## SEEKER: Query-Efficient Model Extraction via Semi-Supervised Public Knowledge Transfer
You can find here the implementation for our paper *SEEKER: Query-Efficient Model Extraction via Semi-Supervised Public Knowledge Transfer*.
> Model extraction attacks against neural networks aim at extracting models without white-box access to model internals and training datasets. Unfortunately, most existing methods demand an excessive number of queries (up to millions) to reproduce a functional substitute model, greatly limiting their real-world applicability. In this work, we propose a query-efficient model extraction attack that effectively distills knowledge from publicly available data. To this end, we introduce a self-supervised training mechanism to pre-train the substitute model without interacting with the victim model.

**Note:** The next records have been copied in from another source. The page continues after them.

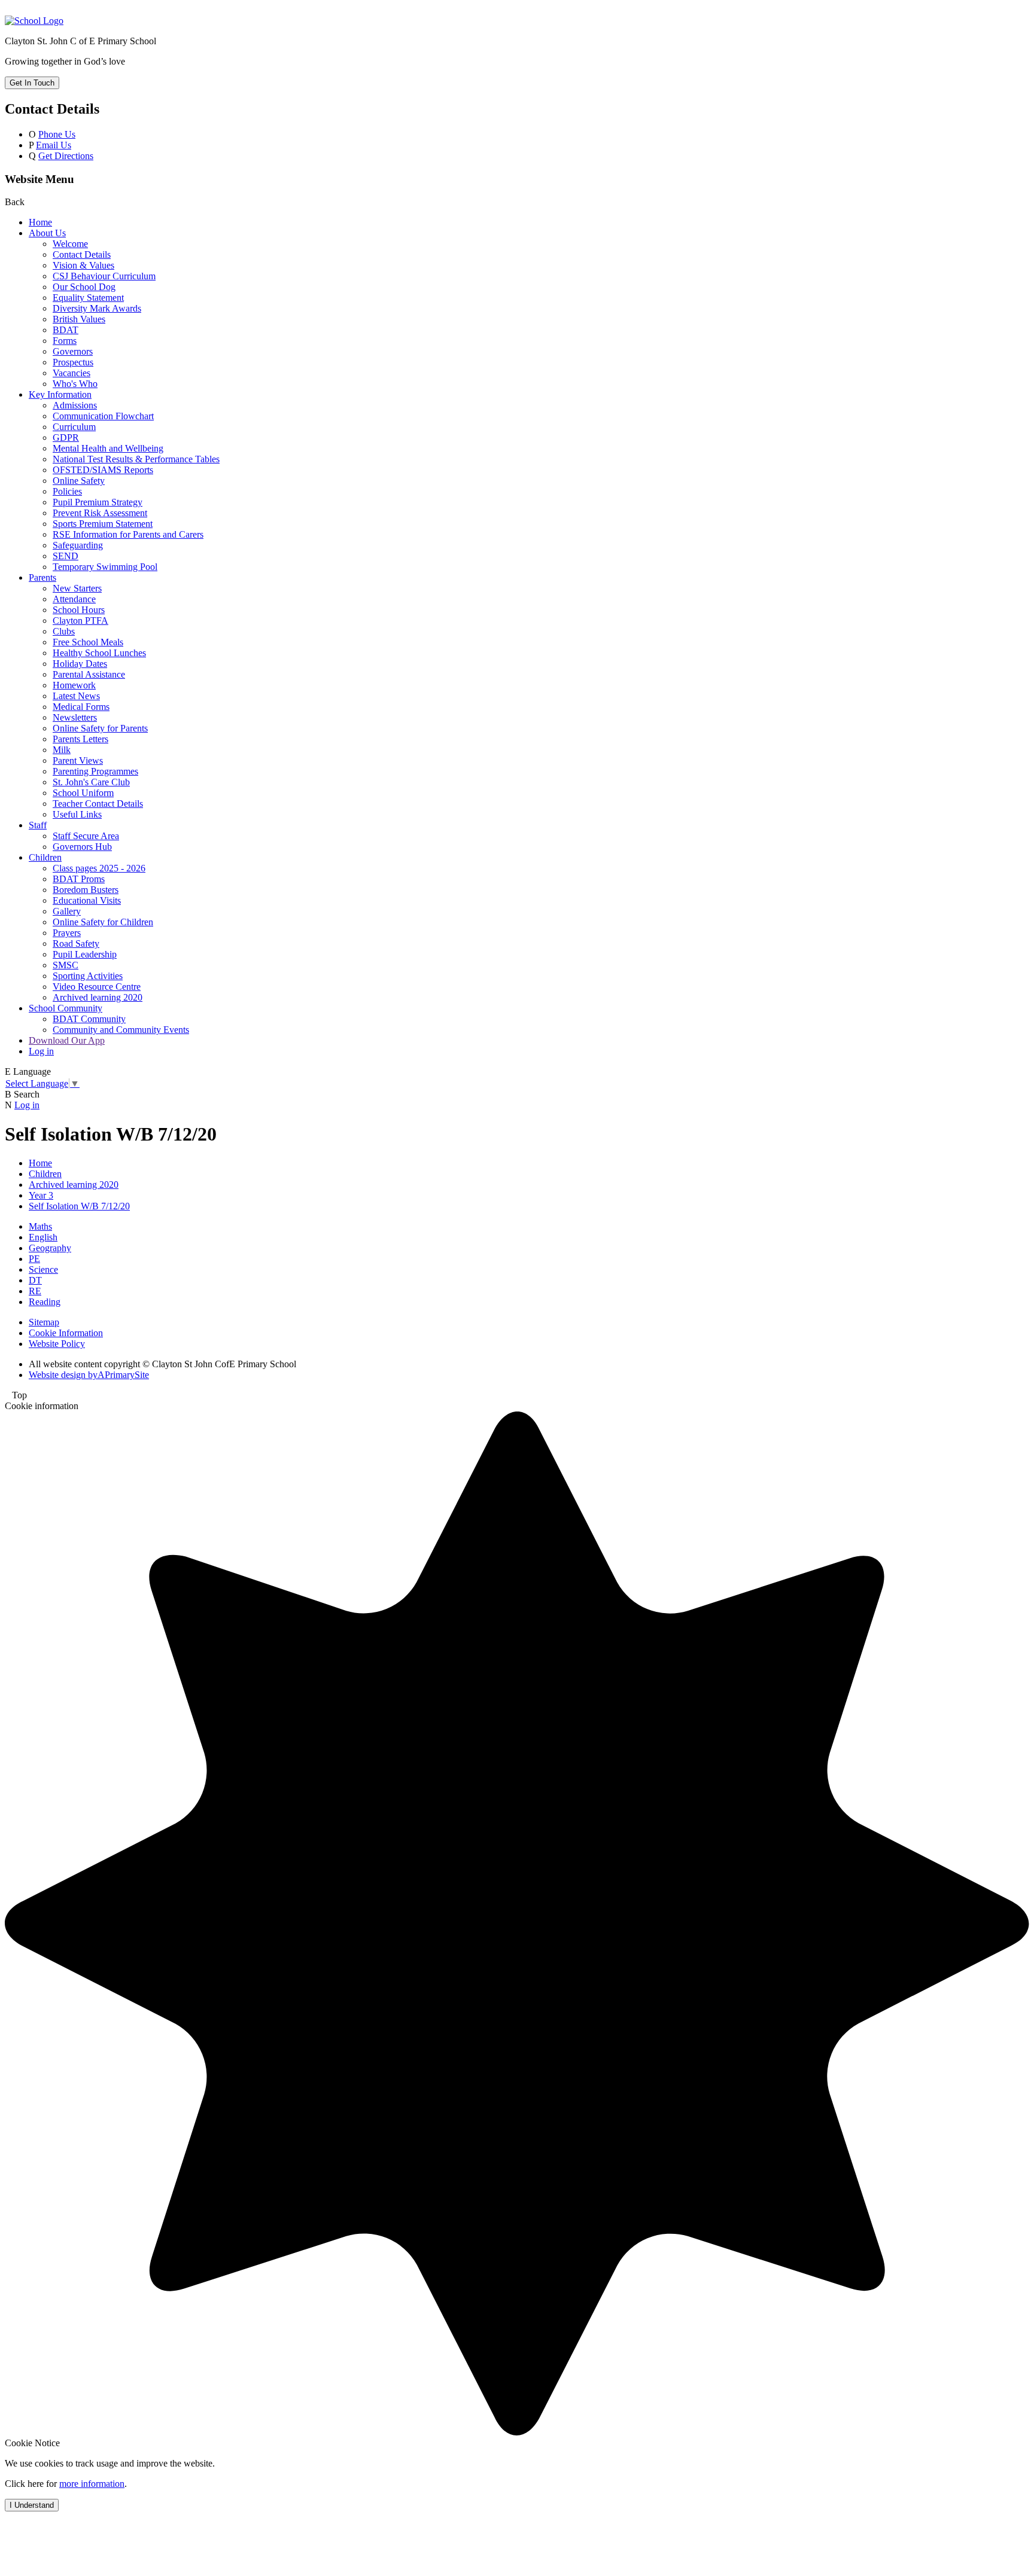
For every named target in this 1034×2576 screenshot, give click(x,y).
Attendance (74, 599)
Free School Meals (88, 642)
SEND (65, 556)
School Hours (79, 610)
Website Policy (57, 1344)
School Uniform (83, 793)
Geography (50, 1248)
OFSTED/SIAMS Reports (103, 470)
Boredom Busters (85, 890)
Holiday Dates (80, 664)
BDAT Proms (79, 879)
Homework (74, 685)
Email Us (53, 145)
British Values (79, 319)
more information (91, 2484)
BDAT (65, 330)
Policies (67, 491)
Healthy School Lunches (99, 653)
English (43, 1237)
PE (34, 1259)
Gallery (67, 911)
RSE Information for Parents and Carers (128, 534)
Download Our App (67, 1040)
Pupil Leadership (85, 954)
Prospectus (73, 362)
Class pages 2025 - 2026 (99, 868)
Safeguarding (78, 545)
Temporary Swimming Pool (105, 567)
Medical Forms (81, 707)
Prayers (67, 933)
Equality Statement (88, 297)
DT (35, 1280)
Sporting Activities (88, 976)
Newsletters (75, 717)
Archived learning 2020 (97, 997)
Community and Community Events (121, 1030)
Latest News (76, 696)
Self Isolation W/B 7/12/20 (79, 1206)
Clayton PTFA (80, 620)
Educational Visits (87, 900)
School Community (65, 1008)
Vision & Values (83, 265)
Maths (40, 1226)
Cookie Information (66, 1333)
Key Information (60, 394)
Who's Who (75, 384)
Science (43, 1269)
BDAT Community (89, 1019)
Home (40, 222)
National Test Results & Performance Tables (136, 459)
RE (35, 1291)
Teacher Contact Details (98, 803)
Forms (65, 341)
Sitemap (44, 1322)
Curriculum (74, 427)
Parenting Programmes (95, 771)
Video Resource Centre (97, 986)
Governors (73, 351)
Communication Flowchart (103, 416)
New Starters (77, 588)
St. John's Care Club (91, 782)
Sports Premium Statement (103, 524)
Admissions (75, 405)
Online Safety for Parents (100, 728)
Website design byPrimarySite (89, 1375)
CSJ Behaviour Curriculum (104, 276)
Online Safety (79, 480)
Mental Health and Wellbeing (108, 448)
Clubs (64, 631)
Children (45, 857)
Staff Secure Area (86, 836)
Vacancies (71, 373)
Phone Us (56, 134)
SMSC (65, 965)
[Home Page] (34, 21)
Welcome (70, 244)
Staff (38, 825)
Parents (42, 577)
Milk (62, 750)
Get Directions (65, 156)
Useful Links (77, 814)
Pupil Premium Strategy (97, 502)
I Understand (32, 2505)
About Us (47, 233)
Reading (44, 1302)
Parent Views (78, 760)
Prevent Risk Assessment (100, 513)
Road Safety (76, 943)
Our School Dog (84, 287)
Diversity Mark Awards (97, 308)
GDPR (66, 437)
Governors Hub (82, 847)
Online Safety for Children (103, 922)
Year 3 (41, 1195)
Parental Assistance (89, 674)
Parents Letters (80, 739)
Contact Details (82, 254)
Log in (41, 1051)
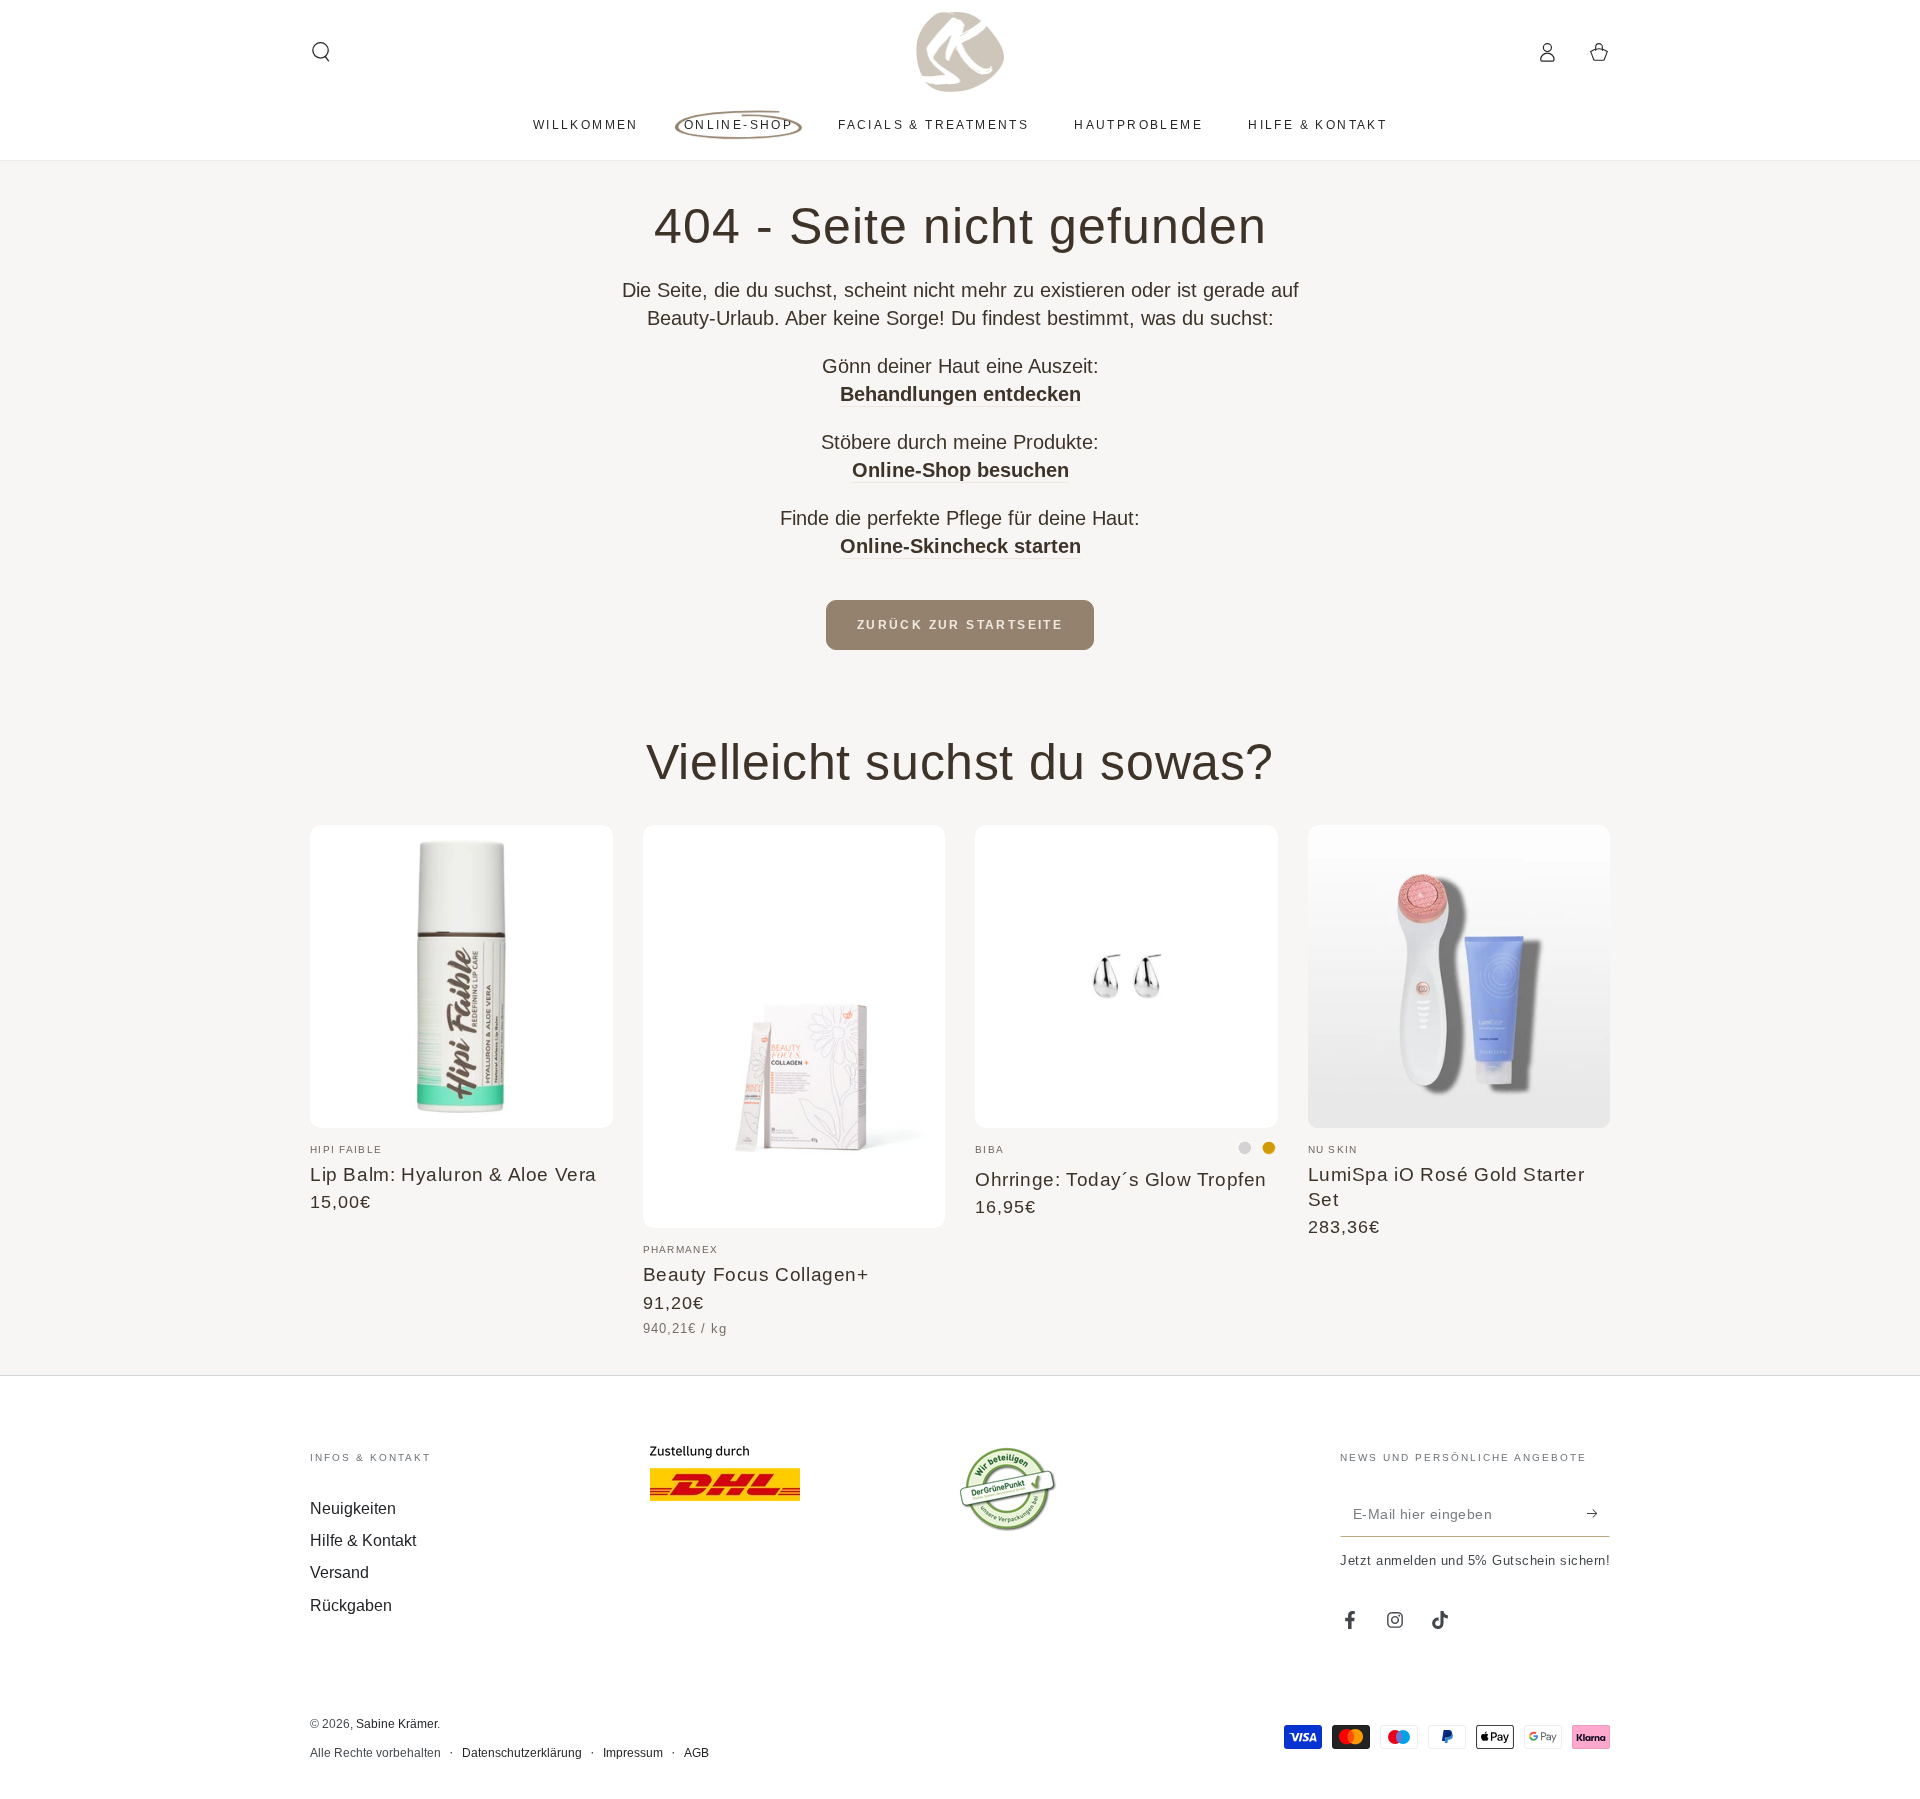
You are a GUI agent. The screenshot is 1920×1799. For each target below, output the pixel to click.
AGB (696, 1753)
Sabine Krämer (396, 1724)
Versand (339, 1572)
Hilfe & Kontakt (363, 1540)
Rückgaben (351, 1605)
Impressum (633, 1753)
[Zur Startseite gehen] (960, 52)
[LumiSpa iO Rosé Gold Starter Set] (1459, 976)
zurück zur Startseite (960, 625)
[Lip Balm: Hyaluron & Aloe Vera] (461, 976)
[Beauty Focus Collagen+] (794, 1026)
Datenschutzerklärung (522, 1753)
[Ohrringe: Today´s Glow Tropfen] (1126, 976)
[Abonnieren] (1598, 1514)
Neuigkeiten (353, 1508)
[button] (321, 52)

The proposed mechanism optimizes the substitute model to learn a generalizable image encoding pattern based on semantic consistency of neural networks. We further propose a query generator that enhances the information density of generated queries by aggregating public information, thereby greatly mitigating the query cost required for constructing the substitute model. Extensive experiments demonstrate that our method achieves state-of-the-art performance which improves query-efficiency by as much as 50× with higher accuracy. Additionally, our attack demonstrates the capability of bypassing most types of existing defense mechanisms.
### Requirements
* PyTorch >= 1.7.1
* Numpy >= 1.21.2
* torchvision >= 0.8.2
* advertorch >= 0.2.3

### Directory layout
```
.
├── checkpoints     # This directory includes model checkpoints.
├── code
│   ├── classifier  # This directory includes model architecture for victim and substitute.
│   ├── query  # This directory query generation and victim querying.
│   ├── config.py   # This is the configuration file.
│   ├── data    # This directory includes files for reading and pre-process datasets.
│   ├── generator   # This directory includes the architecture file for the aggregated query generator.
│   ├── loss    # This directory includes files that define the loss functions.
│   ├── main.py
│   ├── setup.py    # This file includes the main procedures for our framework.
│   ├── simclr  # This directory includes files for running SimCLR.
│   ├── trainer
│   │   ├── classifier_trainer.py # This file trains the victim models.
│   │   ├── __init__.py
│   │   ├── simclr_trainer.py   # This file trains the substitute with SimCLR.
│   │   └── substitute_trainer.py
│   └── utils
│       ├── __init__.py
│       ├── plot.py # This file is for plotting graphs.
├── datasets    # This directory includes datasets, e.g. CIFAR-10.
├── LICENSE
├── README.md
└── results     # This directory includes results, e.g. figures for accuracy change during substitute training.
```

### Datasets
Our experiments involve CIFAR-10, CIFAR-100, Tiny ImageNet and ImageNet datasets.
The CIFAR-10 and CIFAR-100 datasets can be automatically downloaded with our scripts.
According to the requirement of the authors, the Tiny ImageNet and ImageNet datasets need to be manually downloaded.
All datasets should be put under `./datasets` directory.

### Pre-trained models
Due to the anonymity requirements, we are unable to provide a link for downloading the checkpoints.
We will provide the pre-trained models after the double-blind reviewing process.

### How to attack
We include recommended configurations for reproducing results when using CIFAR-10 as D_S and CIFAR-100 as D_P in `config.py`.
To reproduce results when using CIFAR-100 as D_S and CIFAR-10 as D_P, you need to modify `config.py` according to the following table.
You can also change the value of 'public_dataset' to select other public datasets, e.g. Tiny ImageNet and ImageNet.

| Variable | Value |
|  ----  | ----  |
|victim_dataset| cifar100|
| public_dataset | cifar10 |
|noise_eps|0.2|
|noise_step|30|
|eps_multiple|2|

After specifying your own home directory, you can simply run `python main.py` to reproduce our results.